Instructions for the task:
Extend the forum thread about choosing plants for a vivarium, starting right after its final line.

I don't usually use a lot of orchids ($$$) but here are some that I've used/would like to use:
*Pleurothallis grobyi
*Pleurothallis brighamii
Haraella odorata
Schoenorchis fragrans
Platystele misera
Restrepia brachypus
Scaphosepalum rapax
Bulbophyllum lasiochilum
Masdevallia estradae
Masdevallia erinacea

Most of those I listed are creepers/climbers/epiphytes that will grow on the background.

Cheers


----------



## arielelf

Thanks guys,
That is a great list of plants. 

Matthew


----------



## arielelf

I got my bromeliads in the mail today and just finished cleaning them. I am very happy with them, they look even nicer in person. I hope they will all fit!


----------



## Mitch

Awesome tank and beautiful broms. Can't wait to see the tank planted with them! Subscribed to this thread too.


----------



## jausi

nice viv!!!!

I like the idea of using 3 different types of background


----------



## RarePlantBroker

The original was always an inspiration for rock work...sad to hear it cracked. I'm glad to see you were able to "re-purpose" the rocks, and the blending work looks great.

For your climbing plants, some Marcgravia rectiflora will work well on the cork (it doesn't seem to like growing on anything but wood). Some of the smaller-leafed Philo. spp. will do well on the rock. I like the look of P. camposportoanum, or P. 'grazielle' for your tank...but that's just a personal thought. 

You may also look into some of the smaller species of Elaphoglossum ferns. E. lanceolatum or E. standleyi look awesome on rocks.

There are some nice orchids that are naturally lithophytic that would look right at home in your setup. Laelia liliputiana and Laelia fourneiri both grow on limestone rock in Brazil--and would do well in the higher light/temps at the top of a vivarium.

Looking forward to seeing the completed project!


----------



## lukebalsavich

Looking great. Did you use mortar on the rocks? I echo the comment on the screen for exos.. I have seen a number of them rust. Can't wait to see the finished product.


----------



## arielelf

Thanks for all the plant tips, I need all I can get. I really want to make sure I don't get anything that will take over the tank this time around.
I love the look of the Marcgravia, but does it grow too fast? Also I can't seem to find any place to buy it online. Anybody know where to get it?


----------



## arielelf

lukebalsavich said:


> Looking great. Did you use mortar on the rocks? I echo the comment on the screen for exos.. I have seen a number of them rust. Can't wait to see the finished product.


I used underlayment cement like the original build. I used Henry's brand underlayment which is not nearly as nice as the Ardex product, but much cheaper.


----------



## dfrmav

Where did you order those broms from? They rock!


----------



## arielelf

dfrmav said:


> Where did you order those broms from? They rock!


I found them on Ebay. Just look under mini neregelia.


----------



## arielelf

RarePlantBroker said:


> The original was always an inspiration for rock work...sad to hear it cracked. I'm glad to see you were able to "re-purpose" the rocks, and the blending work looks great.
> 
> For your climbing plants, some Marcgravia rectiflora will work well on the cork (it doesn't seem to like growing on anything but wood). Some of the smaller-leafed Philo. spp. will do well on the rock. I like the look of P. camposportoanum, or P. 'grazielle' for your tank...but that's just a personal thought.

Provided data:
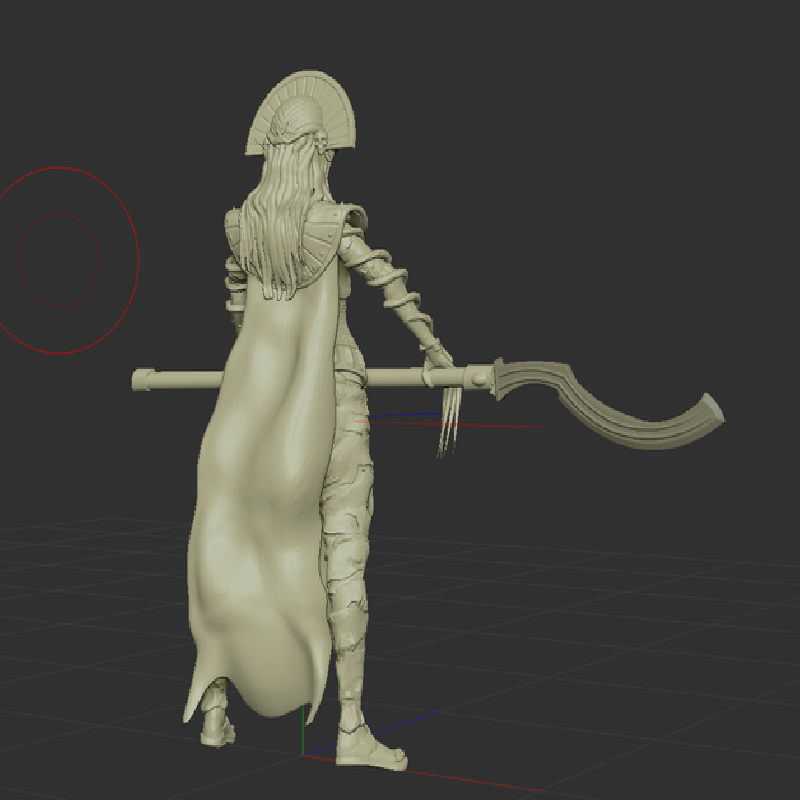Click the staff shaft left of the cape

(x=186, y=380)
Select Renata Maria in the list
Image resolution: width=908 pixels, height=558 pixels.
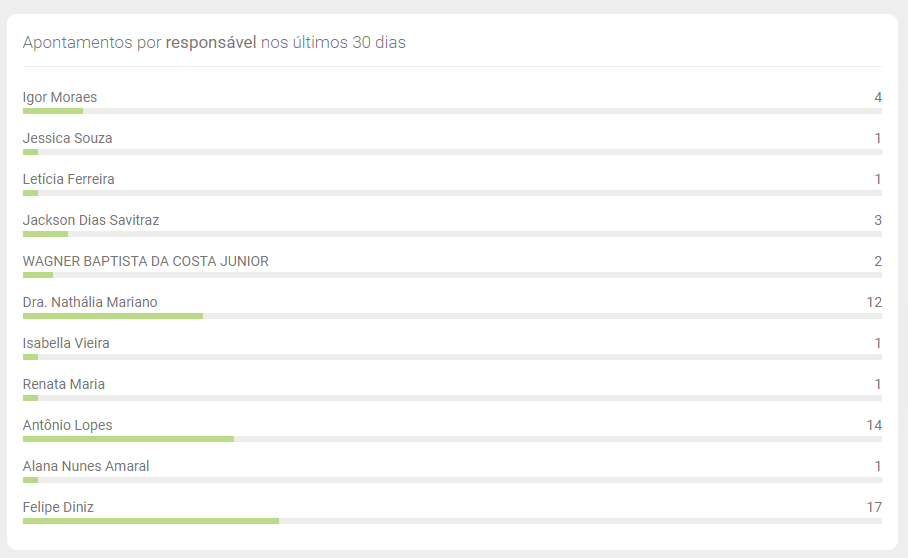click(63, 384)
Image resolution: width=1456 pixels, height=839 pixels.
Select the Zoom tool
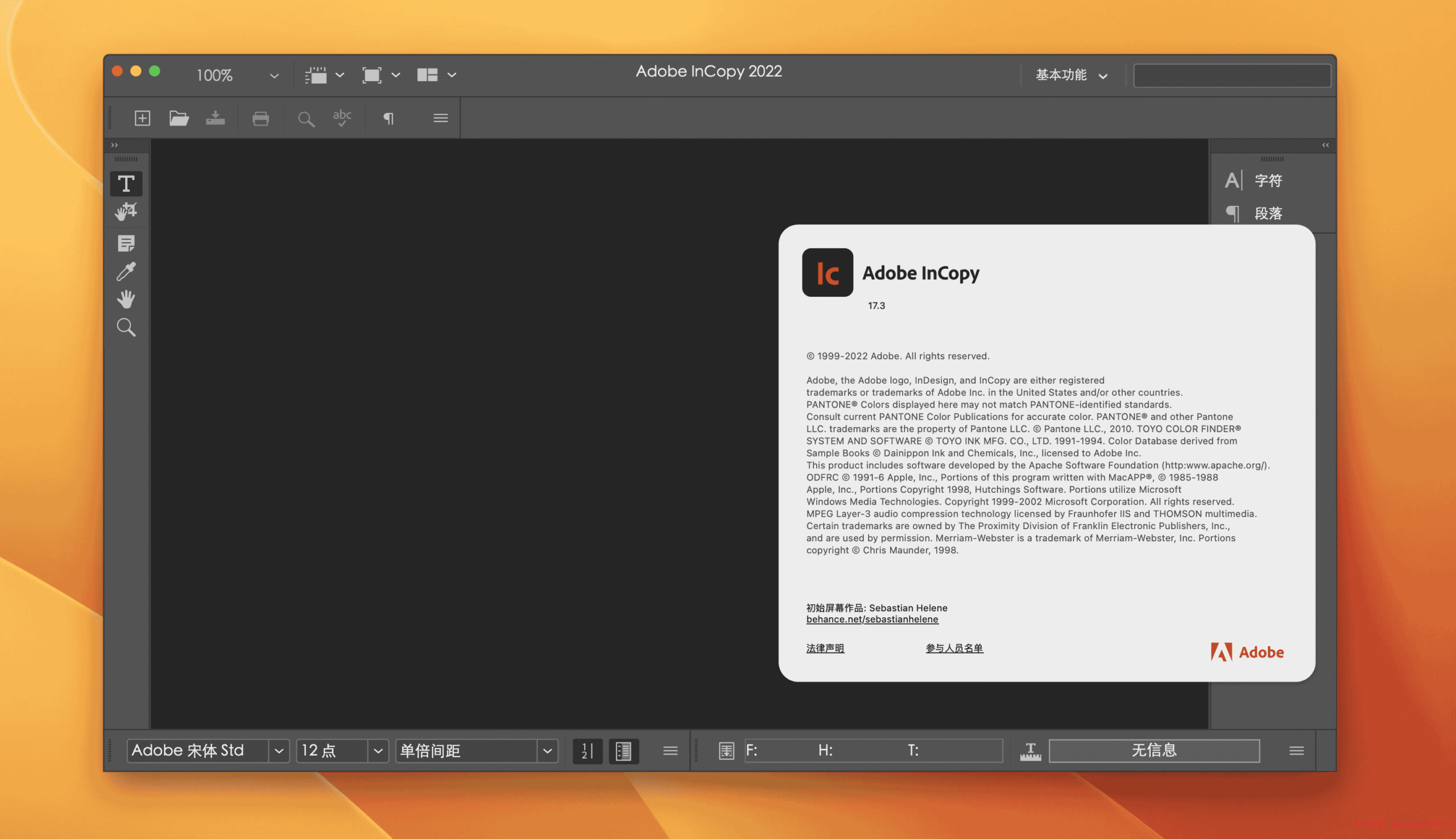coord(126,327)
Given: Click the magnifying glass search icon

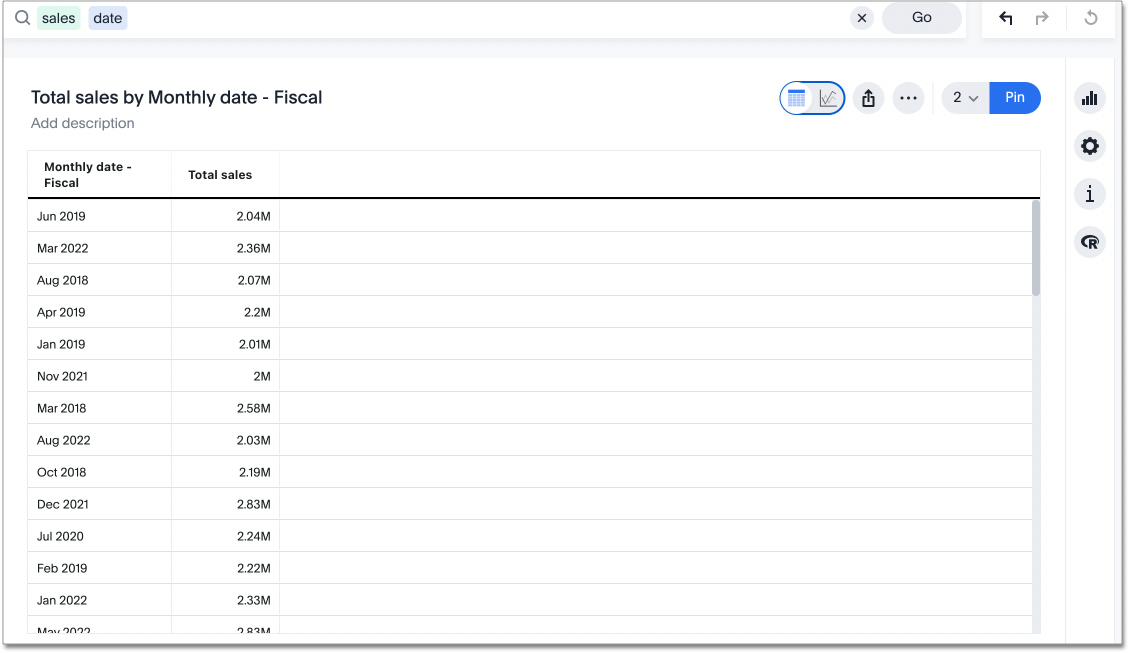Looking at the screenshot, I should coord(22,17).
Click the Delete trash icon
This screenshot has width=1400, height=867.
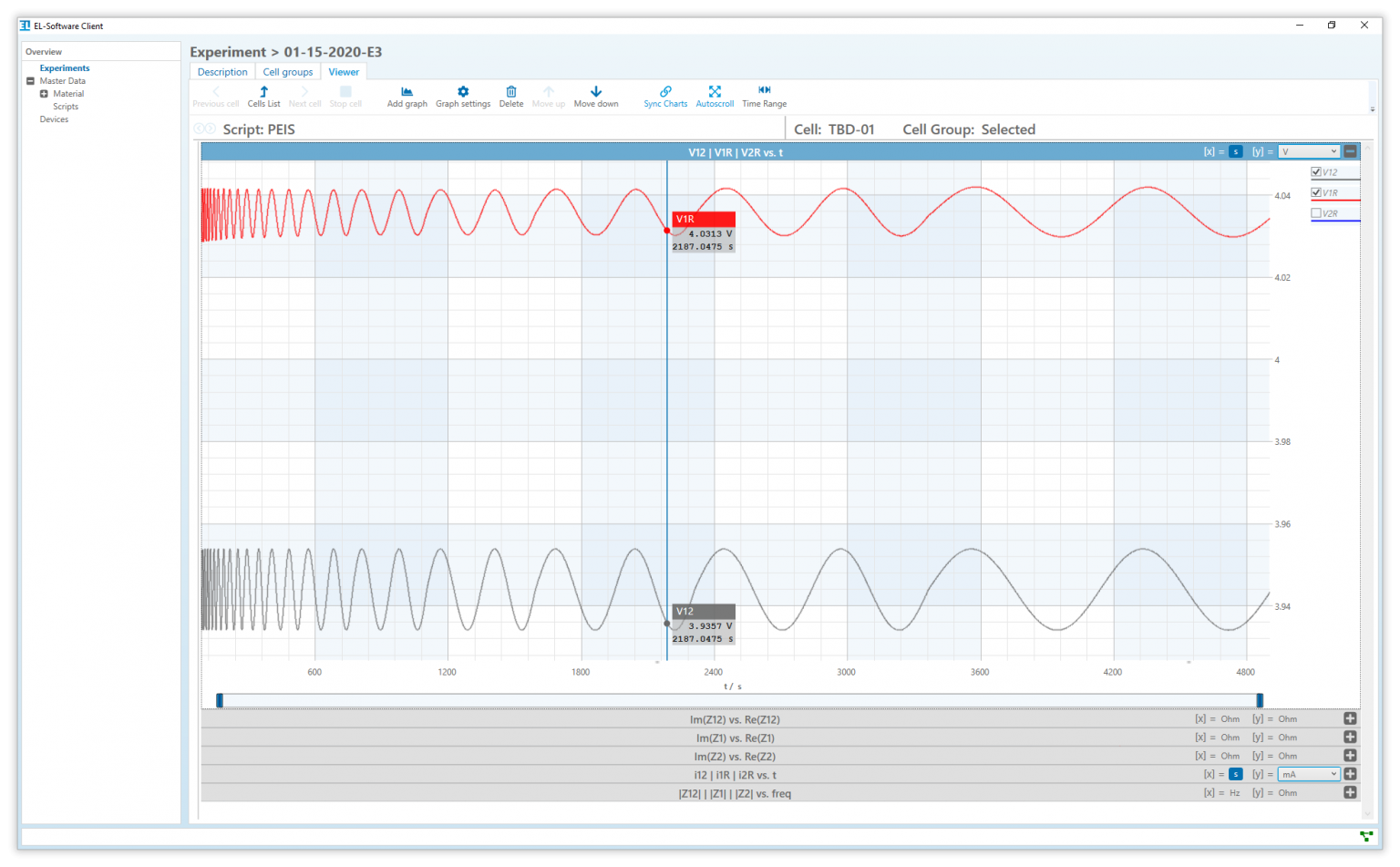[x=511, y=92]
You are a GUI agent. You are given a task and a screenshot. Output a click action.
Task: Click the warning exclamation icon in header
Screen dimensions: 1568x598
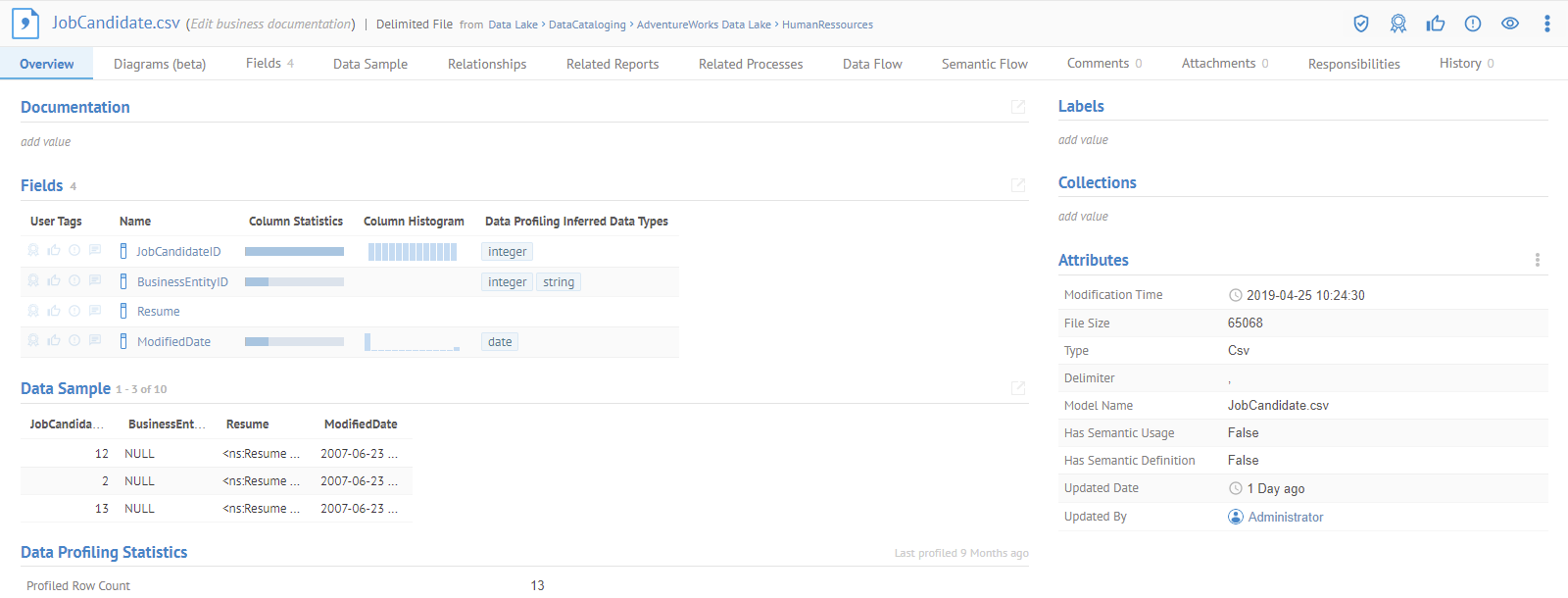tap(1473, 24)
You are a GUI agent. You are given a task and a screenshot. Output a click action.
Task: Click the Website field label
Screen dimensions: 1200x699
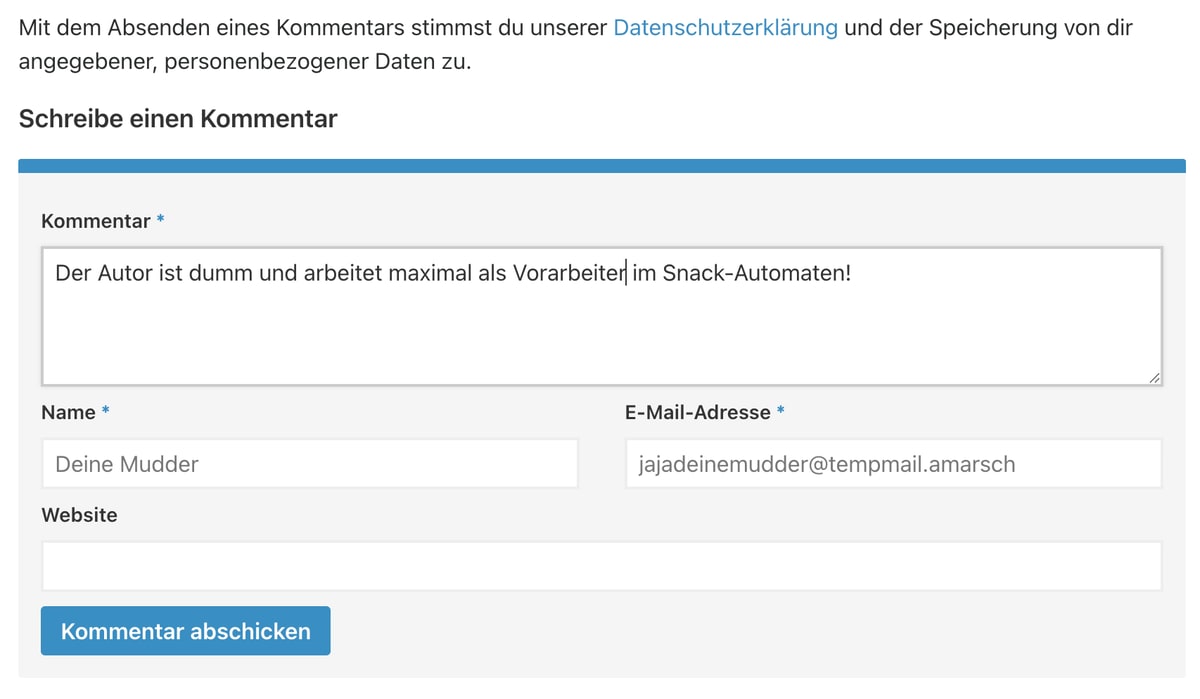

Exercise response:
> 
> You may also look into some of the smaller species of Elaphoglossum ferns. E. lanceolatum or E. standleyi look awesome on rocks.
> 
> These Elaphoglossum ferns sound great, but I can't seem to find any available. Any ideas where to find these?
> 
> The orchids I found on Andy's Orchids.


----------



## RarePlantBroker

You will want to check with rareferns.com for the Elaphoglossum. Charles is limited on his offerings right now, but usually has some unique varieties. Also, www.ecuagenera.com has a nice selection of Elaphoglossum and Dicranoglossum available.

Marcgravia is a fairly hardy vivarium plant, but is easy to manage. Mine grow at about 1/3 the speed of most Philodendron varieties. If no one on the board has any for sale, I should be able to pick up some more next month--so shoot me a PM.


----------



## eos

Subscribed! Great placement of cork/tree fern.


----------



## arielelf

RarePlantBroker said:


> You will want to check with rareferns.com for the Elaphoglossum. Charles is limited on his offerings right now, but usually has some unique varieties. Also, www.ecuagenera.com has a nice selection of Elaphoglossum and Dicranoglossum available.
> 
> Marcgravia is a fairly hardy vivarium plant, but is easy to manage. Mine grow at about 1/3 the speed of most Philodendron varieties. If no one on the board has any for sale, I should be able to pick up some more next month--so shoot me a PM.


Thanks so much. This is a huge help, I must have looked through 20 dealers last night looking for the ferns.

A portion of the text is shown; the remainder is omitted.